Even when it seems like there are so many options, choosing a career can be such a headache. However, fortunately, we no longer live in a world where you have to have it all figured out by the time you’re 18.
So here are five ideas to help you figure out what kind of career you want:
1. What are your values?
Think about any causes that you’re interested in or have been involved with. For example, you may have a strong interest in ethical food, healthy living, or environmental issues. What sort of industries are closely aligned with your core values?
2. What is your greatest weakness?
In an interview, there’s a very good chance you’ll be asked a question along the lines of ‘what’s your greatest weakness?’. This can be a tricky one to answer on the spot, and the worst mistake you can make (when answering the weakness question) is saying that you ‘work too hard’ or that you can’t think of any weaknesses.
Think about what kind of response you’d give to this question. Does the weakness matter in the industry you’ve chosen? Could it be a potential strength, perhaps? For example, if you admit that you like to chat a lot at work, this might be a problem in some sectors with a more conservative working culture. However, in other workplaces it may not such a big problem, as the working culture might be much more sociable and informal.
3. What’s your personality type?
Consider taking a free personality test online such as the Myers-Briggs Type Indicator, which will assign you one of 16 personality types. This could help give you some clues as to which jobs/industries you might be best suited to.

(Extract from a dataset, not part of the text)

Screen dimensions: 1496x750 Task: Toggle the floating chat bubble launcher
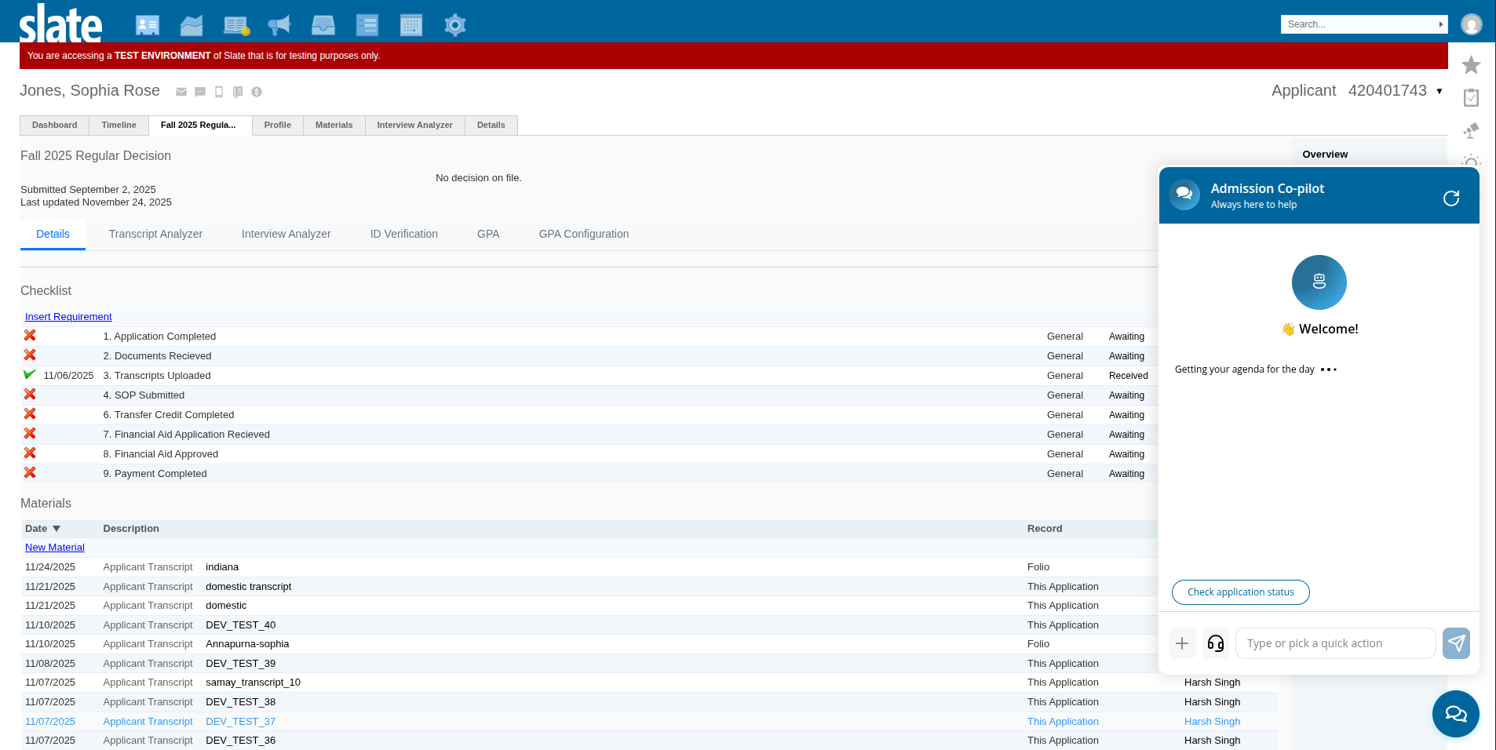(1455, 713)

As an example, if you scored ISTJ (Introversion + Sensing + Thinking + Judging), you could be a great match for jobs that require good analytical skills, detail-oriented thinking and conscientiousness, such as research-intensive jobs. However, an ENFP score (Extraversion + Intuition + Feeling + Perceiving) might mean you’re better suited to jobs requiring a lot of imagination, enthusiasm and spontaneity, such those in the creative industry.
4. What do you enjoy doing in your spare time?
Do you prefer to spend your spare time socialising with friends or curling up with a good book? Or perhaps a bit of both? Have you always been interested in politics and business, or would you prefer to spend your free time researching the latest fashion or fitness trends?
5. What’s your favourite work style?
Would you feel more comfortable working on your own or within a team for most of the day? If you love to meet new people and prefer to work collectively to achieve goals, a career in hospitality management could be the perfect fit. Voluntary work and internships can also help you get a feel for different working environments so you can figure out what feels right for you.
Remember – you can always switch careers.